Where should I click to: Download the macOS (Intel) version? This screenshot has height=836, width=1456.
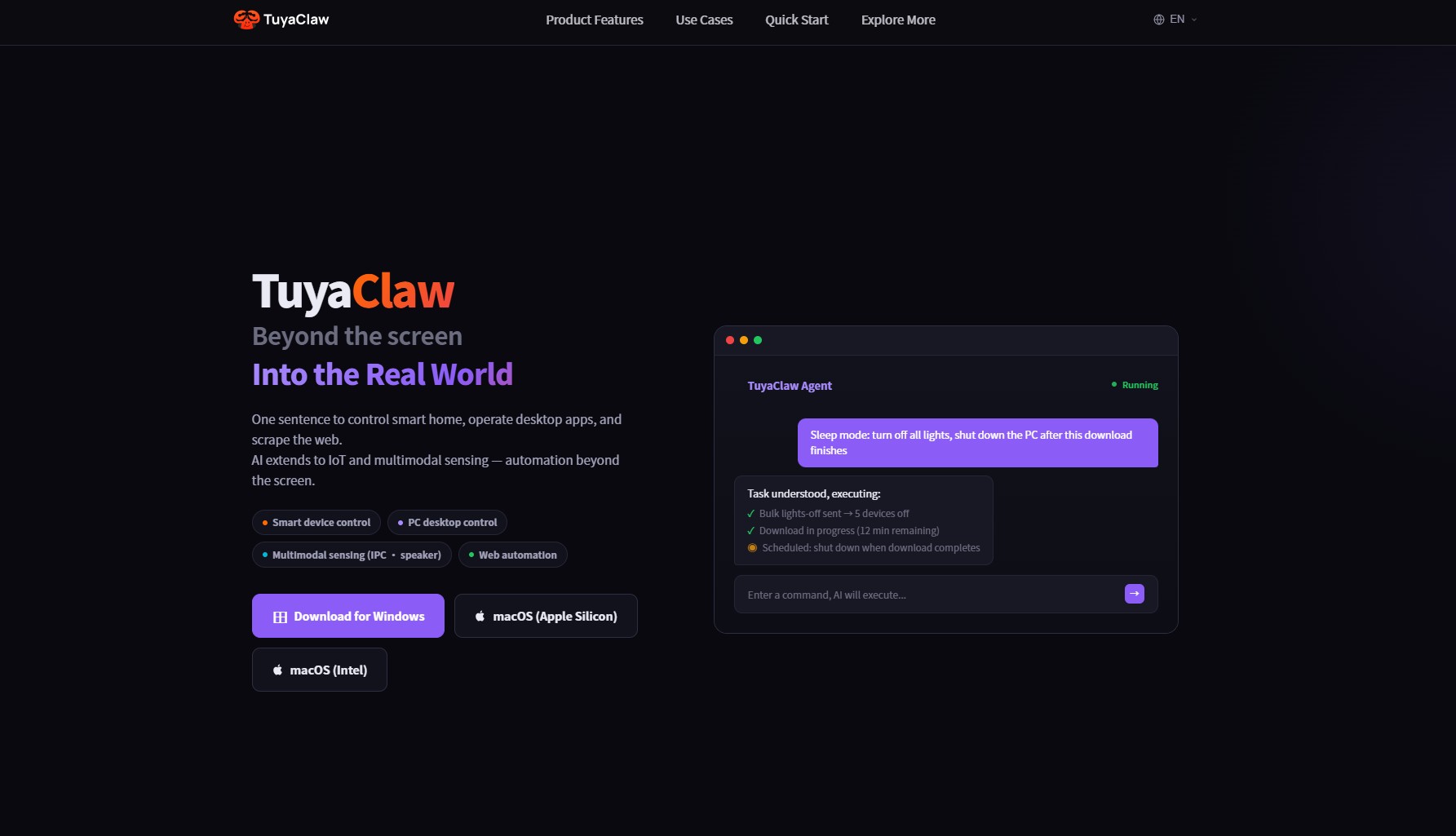click(320, 670)
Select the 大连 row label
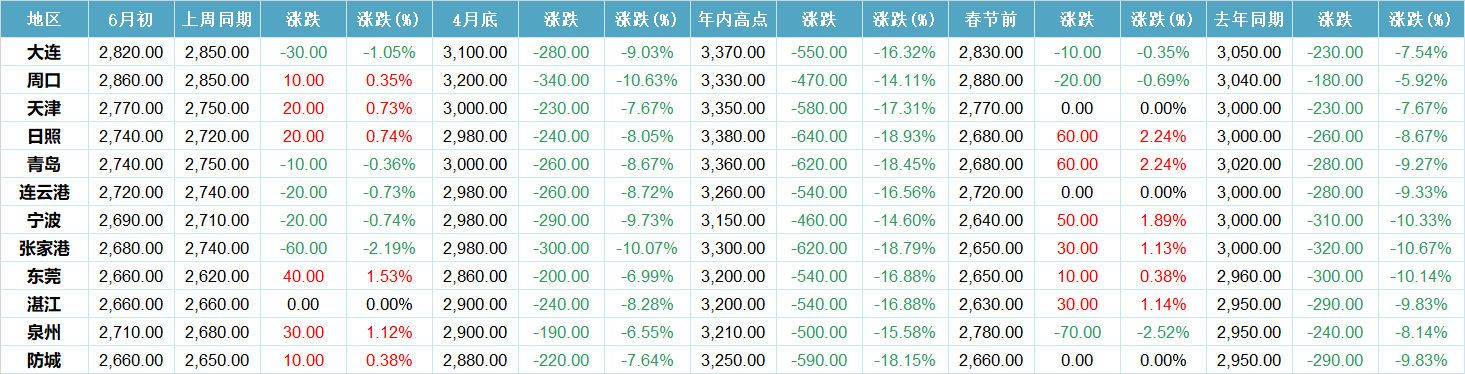Screen dimensions: 1465x374 pyautogui.click(x=44, y=52)
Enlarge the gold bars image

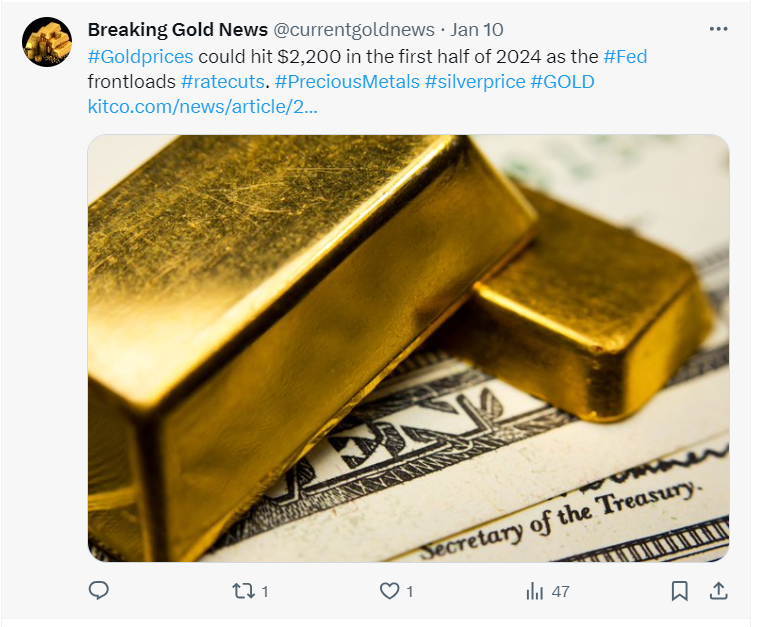(x=409, y=348)
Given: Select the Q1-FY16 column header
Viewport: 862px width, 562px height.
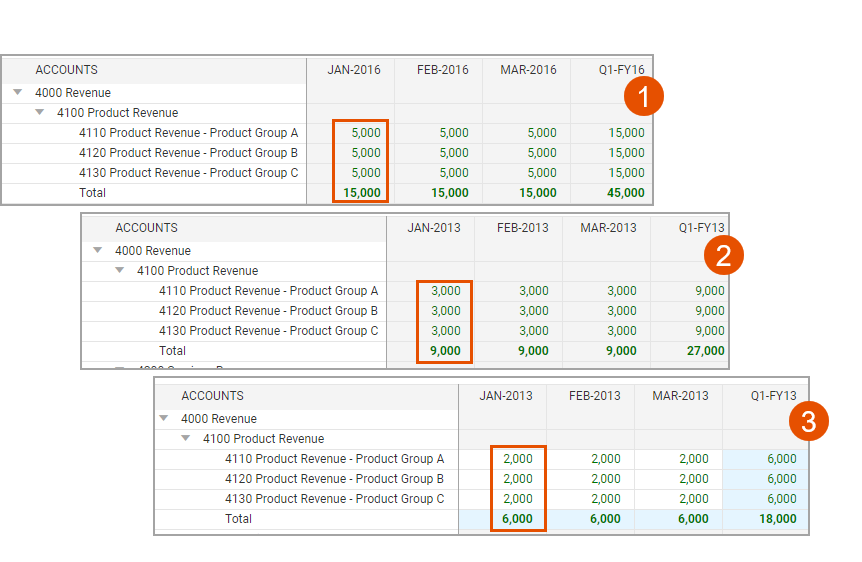Looking at the screenshot, I should click(x=622, y=70).
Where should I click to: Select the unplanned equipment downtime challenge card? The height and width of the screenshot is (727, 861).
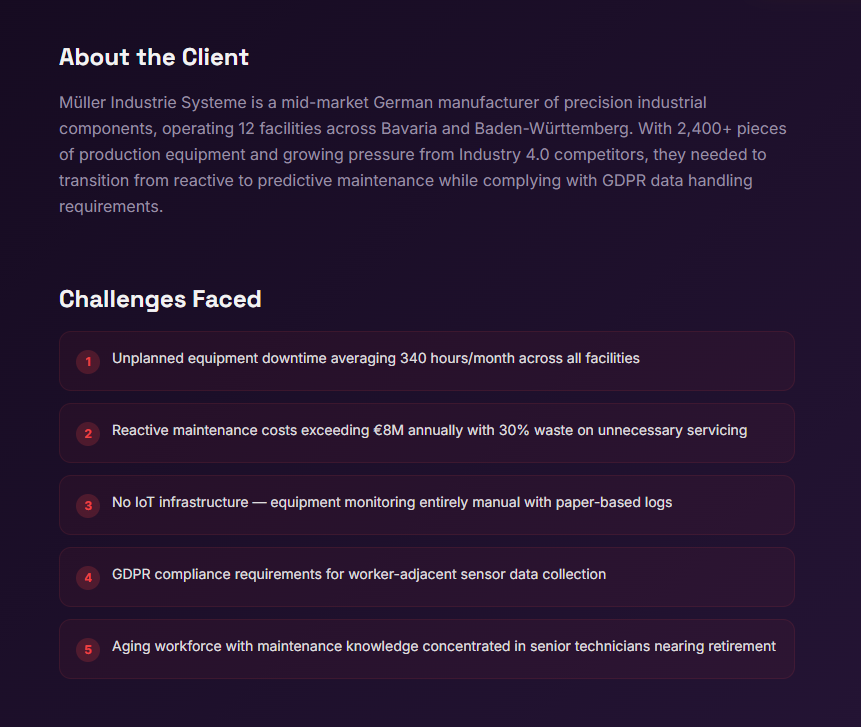coord(427,361)
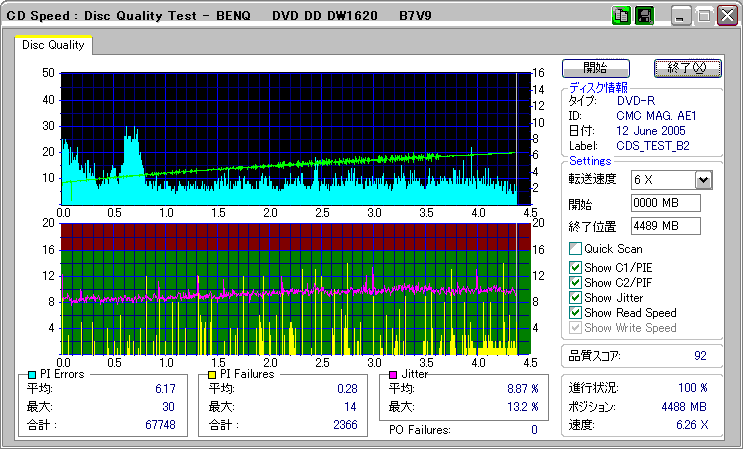This screenshot has width=743, height=449.
Task: Minimize the CD Speed window
Action: point(682,16)
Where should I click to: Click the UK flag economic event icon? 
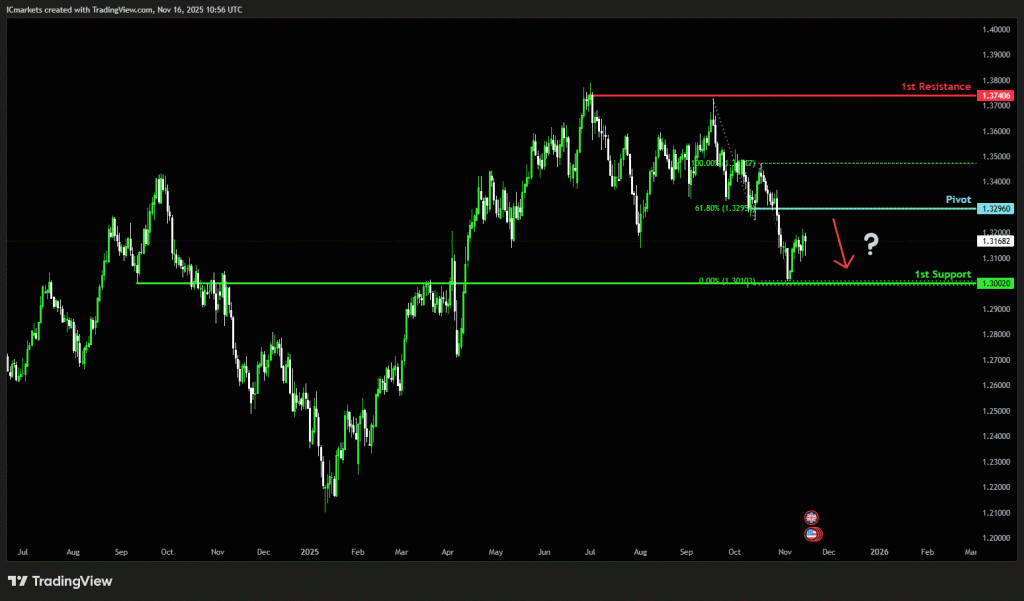point(811,517)
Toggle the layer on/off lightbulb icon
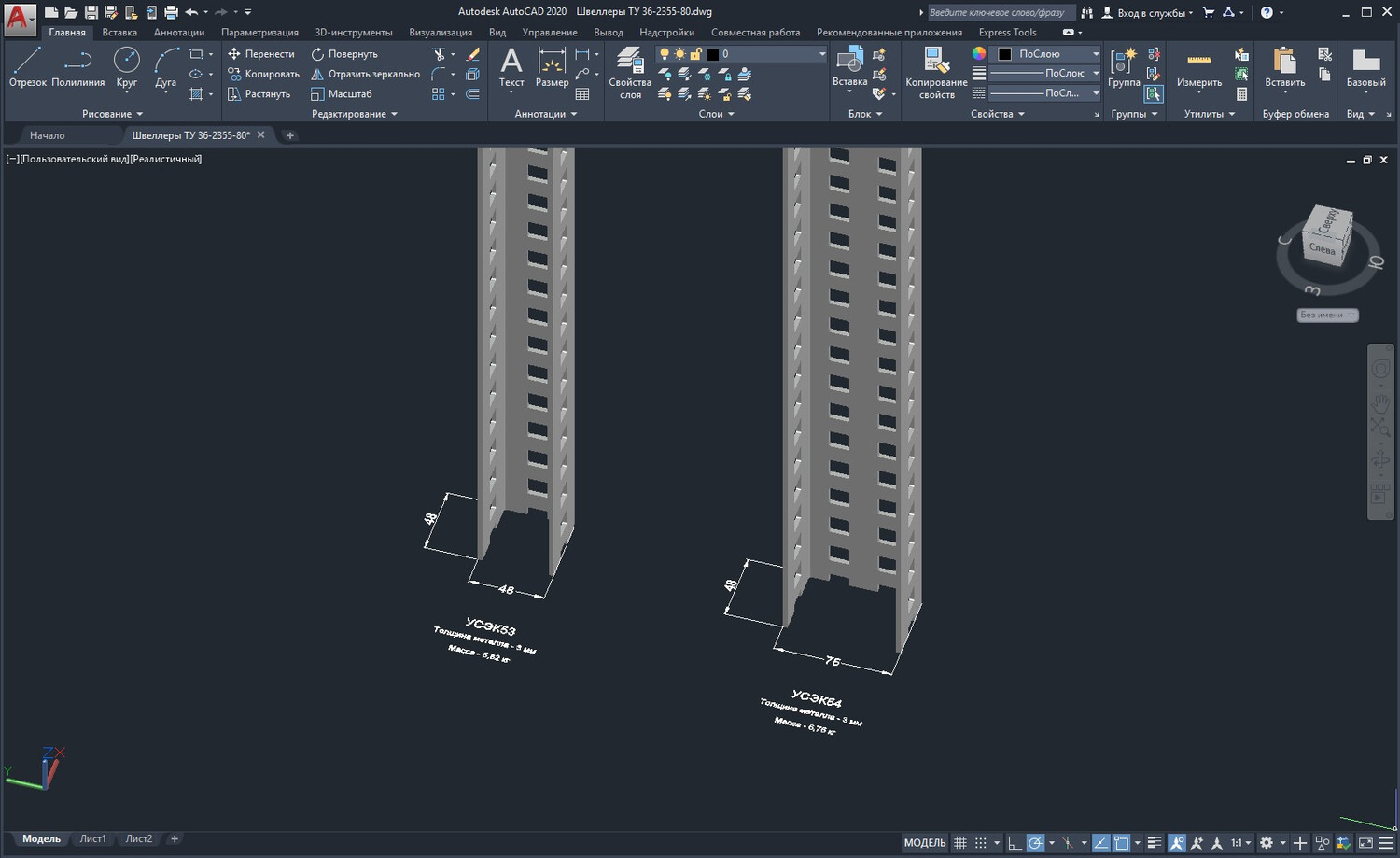The image size is (1400, 858). (665, 54)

::::::::

▶ [Instructions for the task] Set down the records in full and exactly. Do not carry over any image.

▶ [Written solution]
Where should I click to: Download the macOS (Intel) version? This screenshot has height=836, width=1456.
click(320, 670)
Select the 大连 row label
Screen dimensions: 1465x374 pyautogui.click(x=44, y=52)
Enlarge the gold bars image

(x=409, y=348)
Given: Select the Q1-FY16 column header
Viewport: 862px width, 562px height.
Looking at the screenshot, I should click(x=622, y=70).
Where should I click to: Select the unplanned equipment downtime challenge card? The height and width of the screenshot is (727, 861).
coord(427,361)
This screenshot has width=743, height=449.
Task: Minimize the CD Speed window
Action: point(682,16)
Where should I click to: Click the UK flag economic event icon? 
point(811,517)
Toggle the layer on/off lightbulb icon
The image size is (1400, 858). (665, 54)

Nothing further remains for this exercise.